RFL chief executive Ralph Rimmer has highlighted the impact rugby league has made on working class communities.
Last month, the RFL asked the government for financial support as part of its business rescue package.
Rimmer remains hopeful the governing body will receive the government’s backing to ease financial strain on the game during the coronavirus pandemic.
He said: “There is no date yet for the resumption of team sport – and we know it may be more impacted than other types of activity.
“Last season we reported a third consecutive year of increased participation across junior, youth and open age rugby league.
“This is positive especially against the backdrop of a national drop in the activity levels of people aged 16-34.
“It is vital that now more than ever our sport works together to ensure we continue on this upward trajectory despite the challenges we all face.”
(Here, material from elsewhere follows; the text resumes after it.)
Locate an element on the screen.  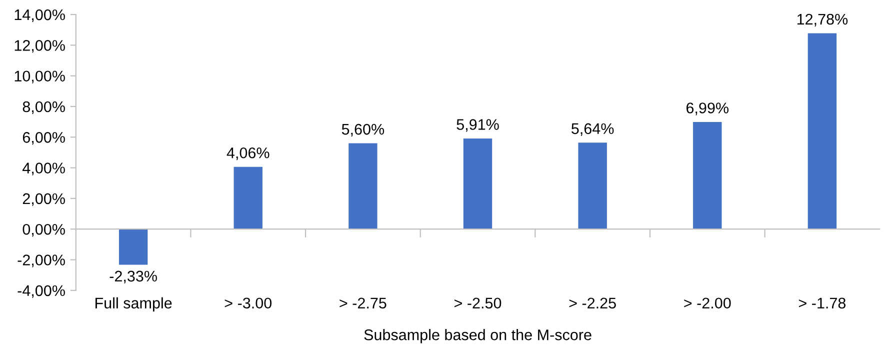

Sport England’s Active Lives report showed that physical activity levels were on the rise in the run-up to the coronavirus outbreak.
But the report also pointed out the ‘sobering reality’ that if you are well off you are more likely to be active than if you are not.
Rimmer continued: “People in lower socio-economic groups are less likely to be active, as are people from ethnic backgrounds.
“Half of all rugby league players in all settings are from the most economically disadvantaged communities.
“The sport excels at providing outstanding sporting opportunities and life chances for communities that matter and must not be left behind.
“The RFL will work tirelessly with clubs, foundations and volunteers to do whatever we can, with what we have, to ensure that playing levels are not adversely affected by the profound impact of the crisis, as well as continuing to provide all the wider social impacts that are now synonymous with rugby league.”